### Extract
========================

2. Bind the signed payload to the current user or session context. After verifying the signature, confirm that the user associated with the request is authorized to act on the resource identified by the signed data. This prevents BOLA even if an attacker can manipulate signed values within allowed formats.

from django.http import HttpRequest, JsonResponse
from django.views.decorators.http import require_http_methods

@require_http_methods(["GET"])
def access_limited_resource(request: HttpRequest, token: str) -> JsonResponse:
    user_id = verify_hmac_token(token)
    if user_id is None:
        return JsonResponse({'error': 'invalid token'}, status=400)
    # Ensure the token refers to the requesting user
    if user_id != request.user.id:
        return JsonResponse({'error': 'forbidden'}, status=403)
    # Proceed with safe, authorized operations
    return JsonResponse({'data': 'secure resource'})

3. Use Django’s signing utilities with strict serialization and avoid unsafe string concatenation. Prefer JSON serialization with sorted keys to ensure canonical representation, and validate types after verification.

import json
import hmac
import hashlib
import time
from django.core.signing import BadSignature, SignatureExpired, TimestampSigner

def secure_sign(data: dict, secret: str, expiry: int = 3600) -> str:
    signer = TimestampSigner(key=secret, salt='api-token')
    payload = json.dumps(data, sort_keys=True, separators=(',', ':'))
    return signer.sign(payload) + f'.{int(time.time())}'

def secure_verify(token: str, secret: str, expiry: int = 3600) -> dict:
    try:
        signer = TimestampSigner(key=secret, salt='api-token')
        payload, timestamp = token.rsplit('.', 1)
        unsigned = signer.unsign(payload, max_age=expiry)
        return json.loads(unsigned)
    except (BadSignature, SignatureExpired, ValueError):
        return {}

4. Apply defense-in-depth measures such as rate limiting and replay prevention. Even when signatures are verified, ensure that each signed request is processed at most once within a relevant window and that tokens are single-use or strictly time-bound for sensitive operations.

By canonicalizing inputs, validating server-side identifiers, and enforcing authorization after signature verification, you reduce the risk of Formula Injection while still leveraging HMACs for integrity.

Frequently Asked Questions

What is Formula Injection in the context of signed tokens?
Formula Injection occurs when attacker-controlled data influences the computation of a signed value. If a signed token includes user-supplied input and the application trusts the signature without re-authorizing the underlying resource access, an attacker can manipulate which resource is accessed or which operation is performed, leading to IDOR or privilege escalation.
How can Django developers prevent HMAC-related Formula Injection?
Use server-controlled identifiers, canonicalize inputs, verify signatures with constant-time comparison, and re-validate authorization after signature verification. Avoid embedding user-controlled data in signed material, bind tokens to the requesting user/session, and apply rate limiting and replay protections.

========================

### Supplied data
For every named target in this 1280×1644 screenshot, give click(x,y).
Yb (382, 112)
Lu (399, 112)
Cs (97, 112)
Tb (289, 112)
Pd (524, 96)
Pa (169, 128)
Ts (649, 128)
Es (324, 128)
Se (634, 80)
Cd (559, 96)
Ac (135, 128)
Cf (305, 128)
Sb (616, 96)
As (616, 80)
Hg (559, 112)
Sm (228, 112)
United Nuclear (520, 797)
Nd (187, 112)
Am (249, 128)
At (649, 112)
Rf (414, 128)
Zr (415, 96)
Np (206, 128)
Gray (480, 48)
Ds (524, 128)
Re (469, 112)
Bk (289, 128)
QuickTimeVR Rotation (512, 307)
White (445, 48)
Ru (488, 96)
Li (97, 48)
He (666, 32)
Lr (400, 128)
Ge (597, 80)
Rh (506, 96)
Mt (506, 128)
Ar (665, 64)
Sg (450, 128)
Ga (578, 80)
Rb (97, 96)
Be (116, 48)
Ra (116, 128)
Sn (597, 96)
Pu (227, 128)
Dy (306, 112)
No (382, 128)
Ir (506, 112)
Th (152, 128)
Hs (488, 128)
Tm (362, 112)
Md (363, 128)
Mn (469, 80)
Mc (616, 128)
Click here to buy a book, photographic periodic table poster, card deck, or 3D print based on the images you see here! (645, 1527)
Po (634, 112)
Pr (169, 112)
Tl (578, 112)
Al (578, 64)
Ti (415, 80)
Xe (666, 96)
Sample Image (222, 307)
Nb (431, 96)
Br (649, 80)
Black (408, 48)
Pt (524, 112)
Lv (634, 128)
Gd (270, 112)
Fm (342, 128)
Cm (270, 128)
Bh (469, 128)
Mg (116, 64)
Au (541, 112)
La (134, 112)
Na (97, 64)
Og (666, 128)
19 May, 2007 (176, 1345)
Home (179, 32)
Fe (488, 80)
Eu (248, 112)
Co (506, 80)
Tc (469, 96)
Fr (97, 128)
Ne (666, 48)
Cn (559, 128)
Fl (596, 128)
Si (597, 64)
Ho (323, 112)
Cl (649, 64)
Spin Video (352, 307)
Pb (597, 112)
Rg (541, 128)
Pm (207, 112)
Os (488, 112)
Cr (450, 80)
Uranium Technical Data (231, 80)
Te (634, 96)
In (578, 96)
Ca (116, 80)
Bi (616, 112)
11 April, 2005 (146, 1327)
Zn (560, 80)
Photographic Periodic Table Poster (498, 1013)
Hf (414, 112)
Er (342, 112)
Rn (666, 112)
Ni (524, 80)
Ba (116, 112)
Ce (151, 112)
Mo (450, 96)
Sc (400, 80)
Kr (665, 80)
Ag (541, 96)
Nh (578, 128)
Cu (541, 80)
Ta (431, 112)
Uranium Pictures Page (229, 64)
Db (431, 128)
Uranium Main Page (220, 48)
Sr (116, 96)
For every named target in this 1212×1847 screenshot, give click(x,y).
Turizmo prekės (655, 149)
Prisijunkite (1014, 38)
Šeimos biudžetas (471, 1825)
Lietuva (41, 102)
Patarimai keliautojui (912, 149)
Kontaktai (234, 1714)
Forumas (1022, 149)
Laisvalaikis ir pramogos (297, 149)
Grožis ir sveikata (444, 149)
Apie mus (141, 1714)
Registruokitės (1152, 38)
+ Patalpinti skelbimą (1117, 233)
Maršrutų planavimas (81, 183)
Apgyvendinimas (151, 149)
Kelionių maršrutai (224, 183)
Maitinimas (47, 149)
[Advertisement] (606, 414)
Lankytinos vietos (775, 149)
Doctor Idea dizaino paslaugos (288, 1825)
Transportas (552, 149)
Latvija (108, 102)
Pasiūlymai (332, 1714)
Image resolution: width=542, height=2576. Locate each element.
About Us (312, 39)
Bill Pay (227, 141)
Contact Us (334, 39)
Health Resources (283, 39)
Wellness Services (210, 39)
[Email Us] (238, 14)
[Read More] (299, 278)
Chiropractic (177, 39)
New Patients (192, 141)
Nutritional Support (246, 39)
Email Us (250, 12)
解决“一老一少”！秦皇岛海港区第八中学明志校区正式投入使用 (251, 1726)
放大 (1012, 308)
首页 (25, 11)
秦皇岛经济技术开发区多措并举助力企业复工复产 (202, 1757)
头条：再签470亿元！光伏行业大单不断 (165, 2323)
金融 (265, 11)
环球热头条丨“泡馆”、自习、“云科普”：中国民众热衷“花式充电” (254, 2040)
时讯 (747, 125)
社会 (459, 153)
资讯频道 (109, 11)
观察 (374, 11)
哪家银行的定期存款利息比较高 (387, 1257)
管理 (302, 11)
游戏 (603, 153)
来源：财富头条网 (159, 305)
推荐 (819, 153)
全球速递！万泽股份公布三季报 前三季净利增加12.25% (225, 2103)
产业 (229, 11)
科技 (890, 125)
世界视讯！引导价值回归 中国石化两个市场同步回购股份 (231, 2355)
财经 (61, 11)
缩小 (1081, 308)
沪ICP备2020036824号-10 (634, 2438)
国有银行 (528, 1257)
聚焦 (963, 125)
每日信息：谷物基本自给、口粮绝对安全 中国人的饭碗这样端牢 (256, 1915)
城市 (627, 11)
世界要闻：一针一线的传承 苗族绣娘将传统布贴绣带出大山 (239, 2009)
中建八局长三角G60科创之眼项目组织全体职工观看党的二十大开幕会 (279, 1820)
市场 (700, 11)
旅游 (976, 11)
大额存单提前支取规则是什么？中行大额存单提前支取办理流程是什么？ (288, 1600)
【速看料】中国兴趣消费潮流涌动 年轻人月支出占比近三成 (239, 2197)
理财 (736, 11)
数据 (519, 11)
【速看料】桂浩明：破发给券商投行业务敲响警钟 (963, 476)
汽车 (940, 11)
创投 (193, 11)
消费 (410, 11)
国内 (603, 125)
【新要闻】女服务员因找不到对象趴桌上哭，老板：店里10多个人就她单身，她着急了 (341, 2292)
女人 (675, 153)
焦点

========================

### Study questions
1 - In the extract above the records, rewrite the paragraph beginning "Formula Injection occurs when" as a short bulleted list that keeps its main facts.
2 - Answer these questions from the extract, one line each:
(a) What HTTP status does access_limited_resource return when the user ID from the token does not match the requesting user's ID?
(b) What salt is passed to TimestampSigner in secure_sign?
(c) What kind of serialization does step 3 prefer?

### Outputs in order
1 -
- Formula Injection happens when attacker-controlled data influences the computation of a signed value.
- It becomes a risk when a signed token includes user-supplied input and the application trusts the signature without re-authorizing access to the underlying resource.
- An attacker can then manipulate which resource is accessed or which operation is performed.
- This can lead to IDOR or privilege escalation.

2 -
(a) 403, with the error "forbidden".
(b) 'api-token'.
(c) JSON serialization with sorted keys.